After ten overs, with the run-rate almost double the rate required, there seemed a real danger that Sri Lanka would finish it off with ten overs to spare.  After twenty overs they seemed to have decided to spin it out to make sure we got our money’s worth.

There are times in games when the players and the crowd occupy the same emotional space, where we feel the frustration of the bowler when an edge goes for four, or his exhilaration at a wicket, and times when the two diverge.  The angrier the English bowlers became, the more they strained every sinew to take a wicket, the more preoccupied the crowd were with their own amusements.  As Broad strode angrily back to his mark he must have gazed uncomprehendingly at a sea rippling with Mexican waves.

A Tamil Tiger invaded the pitch, pursued and eventually sat on, by a steward who was better suited to the sitting-on part of the operation than the pursuit. 

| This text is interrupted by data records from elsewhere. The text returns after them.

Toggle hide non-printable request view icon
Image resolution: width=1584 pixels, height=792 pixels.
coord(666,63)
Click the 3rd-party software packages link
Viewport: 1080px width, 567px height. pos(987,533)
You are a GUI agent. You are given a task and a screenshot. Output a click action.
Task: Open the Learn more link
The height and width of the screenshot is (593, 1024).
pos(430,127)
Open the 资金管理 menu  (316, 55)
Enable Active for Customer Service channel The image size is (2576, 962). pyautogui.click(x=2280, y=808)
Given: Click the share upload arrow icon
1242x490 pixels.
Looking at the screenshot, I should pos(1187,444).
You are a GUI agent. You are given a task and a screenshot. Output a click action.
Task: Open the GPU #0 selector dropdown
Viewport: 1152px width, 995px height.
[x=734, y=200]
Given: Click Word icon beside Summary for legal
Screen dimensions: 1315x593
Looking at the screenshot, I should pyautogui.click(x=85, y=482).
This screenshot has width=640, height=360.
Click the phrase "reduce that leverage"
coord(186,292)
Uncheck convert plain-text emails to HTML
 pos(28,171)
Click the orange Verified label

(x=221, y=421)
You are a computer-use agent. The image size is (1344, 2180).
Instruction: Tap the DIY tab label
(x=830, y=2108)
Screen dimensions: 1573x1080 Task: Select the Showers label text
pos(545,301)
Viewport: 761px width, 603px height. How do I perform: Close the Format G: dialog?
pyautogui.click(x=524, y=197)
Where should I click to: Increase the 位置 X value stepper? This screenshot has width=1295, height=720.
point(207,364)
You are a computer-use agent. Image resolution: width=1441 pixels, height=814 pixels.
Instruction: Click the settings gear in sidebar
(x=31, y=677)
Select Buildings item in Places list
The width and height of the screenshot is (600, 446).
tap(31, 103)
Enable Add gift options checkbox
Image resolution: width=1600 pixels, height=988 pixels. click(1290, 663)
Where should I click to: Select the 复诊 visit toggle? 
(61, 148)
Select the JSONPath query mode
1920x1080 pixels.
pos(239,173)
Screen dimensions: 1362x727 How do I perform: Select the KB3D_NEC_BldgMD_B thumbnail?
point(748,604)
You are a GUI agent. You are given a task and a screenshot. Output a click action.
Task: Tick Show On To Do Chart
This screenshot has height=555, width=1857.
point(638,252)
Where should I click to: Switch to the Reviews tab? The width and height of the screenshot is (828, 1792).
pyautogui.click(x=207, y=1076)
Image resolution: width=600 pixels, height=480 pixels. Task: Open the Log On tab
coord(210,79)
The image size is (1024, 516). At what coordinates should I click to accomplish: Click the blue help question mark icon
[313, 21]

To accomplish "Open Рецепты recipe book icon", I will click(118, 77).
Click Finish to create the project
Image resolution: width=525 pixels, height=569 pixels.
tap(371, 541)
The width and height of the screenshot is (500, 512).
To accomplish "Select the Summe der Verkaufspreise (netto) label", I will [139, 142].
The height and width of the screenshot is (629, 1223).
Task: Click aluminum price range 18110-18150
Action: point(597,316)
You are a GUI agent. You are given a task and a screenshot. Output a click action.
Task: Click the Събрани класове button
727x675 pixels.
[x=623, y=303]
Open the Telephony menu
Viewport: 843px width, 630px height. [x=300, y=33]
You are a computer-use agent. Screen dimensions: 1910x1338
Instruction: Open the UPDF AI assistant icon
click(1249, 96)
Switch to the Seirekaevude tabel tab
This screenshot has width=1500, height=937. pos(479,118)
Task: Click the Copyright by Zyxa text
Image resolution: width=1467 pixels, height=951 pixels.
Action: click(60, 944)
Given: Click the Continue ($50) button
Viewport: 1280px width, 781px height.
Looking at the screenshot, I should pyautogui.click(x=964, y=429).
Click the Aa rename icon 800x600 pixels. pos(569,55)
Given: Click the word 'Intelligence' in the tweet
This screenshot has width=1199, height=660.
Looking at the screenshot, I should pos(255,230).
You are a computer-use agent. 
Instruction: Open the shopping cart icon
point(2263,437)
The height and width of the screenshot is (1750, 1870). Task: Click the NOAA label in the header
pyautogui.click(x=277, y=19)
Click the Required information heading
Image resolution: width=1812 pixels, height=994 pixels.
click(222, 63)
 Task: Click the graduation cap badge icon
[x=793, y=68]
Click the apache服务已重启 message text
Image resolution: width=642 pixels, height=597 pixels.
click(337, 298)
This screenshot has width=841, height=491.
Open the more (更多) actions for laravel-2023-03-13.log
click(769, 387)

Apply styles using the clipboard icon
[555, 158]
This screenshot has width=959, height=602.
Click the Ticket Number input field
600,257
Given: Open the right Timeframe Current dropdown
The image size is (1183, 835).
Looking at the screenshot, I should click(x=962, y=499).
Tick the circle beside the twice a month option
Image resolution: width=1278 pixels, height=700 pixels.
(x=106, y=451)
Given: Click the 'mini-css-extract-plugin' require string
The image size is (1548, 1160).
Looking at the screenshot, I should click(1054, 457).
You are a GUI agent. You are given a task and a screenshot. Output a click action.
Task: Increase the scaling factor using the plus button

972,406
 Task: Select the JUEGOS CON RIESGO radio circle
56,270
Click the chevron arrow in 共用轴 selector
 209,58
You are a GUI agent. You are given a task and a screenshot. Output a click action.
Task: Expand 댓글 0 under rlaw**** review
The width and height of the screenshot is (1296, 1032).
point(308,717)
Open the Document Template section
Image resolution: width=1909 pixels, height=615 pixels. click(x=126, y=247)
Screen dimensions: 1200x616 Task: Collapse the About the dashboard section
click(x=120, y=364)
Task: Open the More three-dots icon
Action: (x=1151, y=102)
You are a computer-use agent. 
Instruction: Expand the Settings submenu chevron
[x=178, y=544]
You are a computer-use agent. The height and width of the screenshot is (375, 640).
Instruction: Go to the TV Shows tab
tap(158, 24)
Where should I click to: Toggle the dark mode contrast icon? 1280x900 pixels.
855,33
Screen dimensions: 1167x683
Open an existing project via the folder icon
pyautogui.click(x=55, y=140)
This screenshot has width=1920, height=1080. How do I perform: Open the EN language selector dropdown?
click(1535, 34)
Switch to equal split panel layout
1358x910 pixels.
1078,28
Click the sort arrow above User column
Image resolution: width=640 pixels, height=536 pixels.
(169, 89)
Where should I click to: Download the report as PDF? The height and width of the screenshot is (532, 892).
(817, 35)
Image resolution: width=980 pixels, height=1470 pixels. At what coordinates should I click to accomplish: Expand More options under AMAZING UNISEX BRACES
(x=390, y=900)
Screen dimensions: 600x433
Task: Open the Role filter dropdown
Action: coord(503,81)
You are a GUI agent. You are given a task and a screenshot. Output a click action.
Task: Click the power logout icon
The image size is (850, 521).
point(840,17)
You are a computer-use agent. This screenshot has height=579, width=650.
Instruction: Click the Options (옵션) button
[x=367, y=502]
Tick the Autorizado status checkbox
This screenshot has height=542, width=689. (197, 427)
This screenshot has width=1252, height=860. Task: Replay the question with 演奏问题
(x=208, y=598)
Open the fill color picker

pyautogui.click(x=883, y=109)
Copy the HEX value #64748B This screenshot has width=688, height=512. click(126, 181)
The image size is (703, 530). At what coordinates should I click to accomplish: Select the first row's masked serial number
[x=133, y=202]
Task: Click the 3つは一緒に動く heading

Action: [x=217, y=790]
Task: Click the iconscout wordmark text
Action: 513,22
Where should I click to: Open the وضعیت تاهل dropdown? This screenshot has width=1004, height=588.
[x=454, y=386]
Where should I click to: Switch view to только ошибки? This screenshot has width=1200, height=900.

The players fumed, the crowd cheered them on.

By the end comedy had taken over the drama completely, as Angelo Matthews batted out a maiden in the 46th over to allow young Chandimal (who had earlier taken a futile battering from Broad) to make his century.

Alastair Cook later commented “You never know, the cricketing gods might look down at that in a bit of disgust” (like rabbits imagining rabbit gods, cricketers imagine cricket gods who talk like themselves).  My feeling is that the cricket gods would have been with the crowd in finding it all gently amusing.  

(In contrast to my blurred, impressionist view, my companion’s 12-year-old nephew, over from Singapore, was keeping the score clearly and precisely in his scorebook.  To him every single for Bell, every wide from Broad was worth recording, and I’m sure that if he looks at his book again in forty years’ time the day will revisit him as vividly at it must have seemed to him on Sunday.)